Set problem 1:
Decide whether each statement below agrees with the mailing-list post on the arma::mat constructor. Answer yes or no for each, and quote the words from the post that settle it.
(a) Dale is writing a paragraph about the constructor and arma::mat memory.
(b) Dirk says he has used the mat::insert_col method many times.
(c) Dale's problem with the constructor happened in the morning.
Set problem 2:
From the mailing-list post on the arma::mat constructor, extract word for word the part that opens with the words containing "On Apr 11, 2013, at" and closes with "will defer comments.".

Source excerpt:

[Rcpp-devel] [rcpp-devel] arma::mat constructor vs Rcpp::as and interaction with .insert_col

Dale Smith dtsmith at mindspring.com
Mon Apr 15 03:10:08 CEST 2013


As Dirk suggested below, I'm working on a paragraph to point out the constructor used implies no modification of the arma::mat memory.

Dale

On Apr 11, 2013, at 9:52 PM, Dirk Eddelbuettel <edd at debian.org> wrote:

> 
> Hi Dale,
> 
> On 11 April 2013 at 21:12, Dale Smith wrote:
> | I had a problem this afternoon with an arma::mat constructor and the
> | mat::insert_col method.
> 
> That is not a method I've used, I think, so I will defer comments.

Listed entries:
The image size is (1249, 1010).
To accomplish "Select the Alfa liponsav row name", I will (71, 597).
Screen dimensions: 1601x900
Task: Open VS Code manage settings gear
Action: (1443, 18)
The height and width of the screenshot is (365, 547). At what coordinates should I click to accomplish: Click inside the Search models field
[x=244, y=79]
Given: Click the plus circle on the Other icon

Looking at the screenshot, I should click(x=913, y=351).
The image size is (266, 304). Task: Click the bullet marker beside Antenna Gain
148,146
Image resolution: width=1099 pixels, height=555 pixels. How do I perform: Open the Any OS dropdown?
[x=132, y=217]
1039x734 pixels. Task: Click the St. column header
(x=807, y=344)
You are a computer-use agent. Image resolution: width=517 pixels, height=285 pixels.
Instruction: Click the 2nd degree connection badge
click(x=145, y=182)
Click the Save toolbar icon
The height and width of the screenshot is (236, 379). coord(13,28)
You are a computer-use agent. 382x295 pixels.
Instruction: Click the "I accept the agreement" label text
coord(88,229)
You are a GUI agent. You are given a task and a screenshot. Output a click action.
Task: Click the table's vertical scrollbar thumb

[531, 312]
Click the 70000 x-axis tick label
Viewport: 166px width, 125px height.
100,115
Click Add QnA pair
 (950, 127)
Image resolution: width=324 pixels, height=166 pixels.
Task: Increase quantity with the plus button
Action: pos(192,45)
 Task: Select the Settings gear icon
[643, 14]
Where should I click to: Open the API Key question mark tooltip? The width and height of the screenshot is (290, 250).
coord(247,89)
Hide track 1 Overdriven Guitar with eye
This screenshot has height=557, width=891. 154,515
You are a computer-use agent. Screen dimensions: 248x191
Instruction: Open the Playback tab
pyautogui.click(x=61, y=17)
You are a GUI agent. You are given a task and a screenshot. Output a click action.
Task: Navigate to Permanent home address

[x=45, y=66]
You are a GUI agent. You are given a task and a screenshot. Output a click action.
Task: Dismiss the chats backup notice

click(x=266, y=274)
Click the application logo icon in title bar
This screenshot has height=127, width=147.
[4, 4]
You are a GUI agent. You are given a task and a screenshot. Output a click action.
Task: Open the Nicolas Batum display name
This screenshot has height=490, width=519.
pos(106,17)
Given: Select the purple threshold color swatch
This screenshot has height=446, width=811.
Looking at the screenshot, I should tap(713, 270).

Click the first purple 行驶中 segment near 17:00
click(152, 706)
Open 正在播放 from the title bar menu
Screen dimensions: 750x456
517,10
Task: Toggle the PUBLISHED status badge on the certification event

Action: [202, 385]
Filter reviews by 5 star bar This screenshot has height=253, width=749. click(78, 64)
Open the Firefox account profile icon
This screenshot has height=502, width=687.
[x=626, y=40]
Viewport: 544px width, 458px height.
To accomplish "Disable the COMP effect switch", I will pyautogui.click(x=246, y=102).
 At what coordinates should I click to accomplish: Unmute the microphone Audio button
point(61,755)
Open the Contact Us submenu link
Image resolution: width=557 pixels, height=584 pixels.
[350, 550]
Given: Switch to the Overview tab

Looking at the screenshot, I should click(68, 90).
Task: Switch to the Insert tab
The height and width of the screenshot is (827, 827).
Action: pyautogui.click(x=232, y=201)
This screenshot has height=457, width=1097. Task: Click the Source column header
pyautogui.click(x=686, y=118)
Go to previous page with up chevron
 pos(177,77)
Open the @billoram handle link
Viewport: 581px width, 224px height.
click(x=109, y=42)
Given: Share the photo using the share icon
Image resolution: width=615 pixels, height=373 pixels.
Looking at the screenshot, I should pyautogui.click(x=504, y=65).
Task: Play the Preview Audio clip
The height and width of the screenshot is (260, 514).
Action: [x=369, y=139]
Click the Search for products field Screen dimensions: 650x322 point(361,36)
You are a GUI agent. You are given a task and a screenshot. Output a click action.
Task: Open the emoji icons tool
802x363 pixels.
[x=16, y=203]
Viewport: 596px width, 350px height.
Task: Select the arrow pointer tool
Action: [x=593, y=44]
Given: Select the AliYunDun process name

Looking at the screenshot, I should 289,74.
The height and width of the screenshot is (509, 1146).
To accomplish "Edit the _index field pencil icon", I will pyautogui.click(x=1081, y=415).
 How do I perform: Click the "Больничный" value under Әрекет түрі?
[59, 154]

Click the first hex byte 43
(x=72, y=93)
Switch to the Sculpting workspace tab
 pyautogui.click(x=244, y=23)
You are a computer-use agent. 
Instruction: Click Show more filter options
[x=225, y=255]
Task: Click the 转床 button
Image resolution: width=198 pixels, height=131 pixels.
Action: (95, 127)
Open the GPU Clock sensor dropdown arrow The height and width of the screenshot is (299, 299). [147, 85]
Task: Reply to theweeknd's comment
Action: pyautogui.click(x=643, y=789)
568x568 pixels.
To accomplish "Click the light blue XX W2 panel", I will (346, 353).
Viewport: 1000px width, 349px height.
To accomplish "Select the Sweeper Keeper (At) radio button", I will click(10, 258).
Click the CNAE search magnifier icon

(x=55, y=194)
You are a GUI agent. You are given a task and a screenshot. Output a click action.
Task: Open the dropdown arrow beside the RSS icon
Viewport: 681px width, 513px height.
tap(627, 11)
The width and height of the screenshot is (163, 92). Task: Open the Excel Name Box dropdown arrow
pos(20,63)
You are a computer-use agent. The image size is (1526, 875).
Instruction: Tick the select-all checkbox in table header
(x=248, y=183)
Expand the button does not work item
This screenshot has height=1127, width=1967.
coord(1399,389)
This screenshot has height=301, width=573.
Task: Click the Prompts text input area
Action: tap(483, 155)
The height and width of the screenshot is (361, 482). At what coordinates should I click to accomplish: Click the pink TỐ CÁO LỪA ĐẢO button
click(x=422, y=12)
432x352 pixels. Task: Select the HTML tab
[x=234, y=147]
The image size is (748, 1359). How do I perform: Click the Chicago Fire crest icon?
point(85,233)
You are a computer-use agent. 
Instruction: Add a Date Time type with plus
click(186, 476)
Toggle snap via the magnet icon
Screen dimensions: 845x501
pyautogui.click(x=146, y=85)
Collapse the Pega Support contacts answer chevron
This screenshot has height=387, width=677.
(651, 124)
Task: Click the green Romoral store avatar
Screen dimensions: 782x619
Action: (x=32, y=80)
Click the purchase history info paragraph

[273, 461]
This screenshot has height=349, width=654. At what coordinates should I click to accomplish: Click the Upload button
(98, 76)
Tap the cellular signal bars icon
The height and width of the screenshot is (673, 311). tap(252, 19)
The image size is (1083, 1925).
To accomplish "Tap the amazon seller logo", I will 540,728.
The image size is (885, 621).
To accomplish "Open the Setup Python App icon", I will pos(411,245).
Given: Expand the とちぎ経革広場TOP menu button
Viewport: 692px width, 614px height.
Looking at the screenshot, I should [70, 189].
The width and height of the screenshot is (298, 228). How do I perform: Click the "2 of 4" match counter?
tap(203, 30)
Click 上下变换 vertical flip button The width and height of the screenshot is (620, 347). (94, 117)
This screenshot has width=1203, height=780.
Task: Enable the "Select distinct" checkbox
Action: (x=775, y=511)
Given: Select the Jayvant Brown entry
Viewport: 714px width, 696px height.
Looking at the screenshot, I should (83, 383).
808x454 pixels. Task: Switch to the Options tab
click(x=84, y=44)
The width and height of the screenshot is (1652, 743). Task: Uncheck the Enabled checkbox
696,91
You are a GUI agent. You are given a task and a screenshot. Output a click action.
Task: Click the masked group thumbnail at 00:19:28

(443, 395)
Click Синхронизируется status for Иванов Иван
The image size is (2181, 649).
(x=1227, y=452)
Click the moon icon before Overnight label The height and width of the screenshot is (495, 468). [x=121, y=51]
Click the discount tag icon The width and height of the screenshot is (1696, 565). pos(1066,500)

Worked answer 1:
(a) Yes: "I'm working on a paragraph to point out the constructor used implies no modification of the arma::mat memory."
(b) No: "That is not a method I've used, I think, so I will defer comments."
(c) No: "I had a problem this afternoon"

Worked answer 2:
On Apr 11, 2013, at 9:52 PM, Dirk Eddelbuettel <edd at debian.org> wrote:

> 
> Hi Dale,
> 
> On 11 April 2013 at 21:12, Dale Smith wrote:
> | I had a problem this afternoon with an arma::mat constructor and the
> | mat::insert_col method.
> 
> That is not a method I've used, I think, so I will defer comments.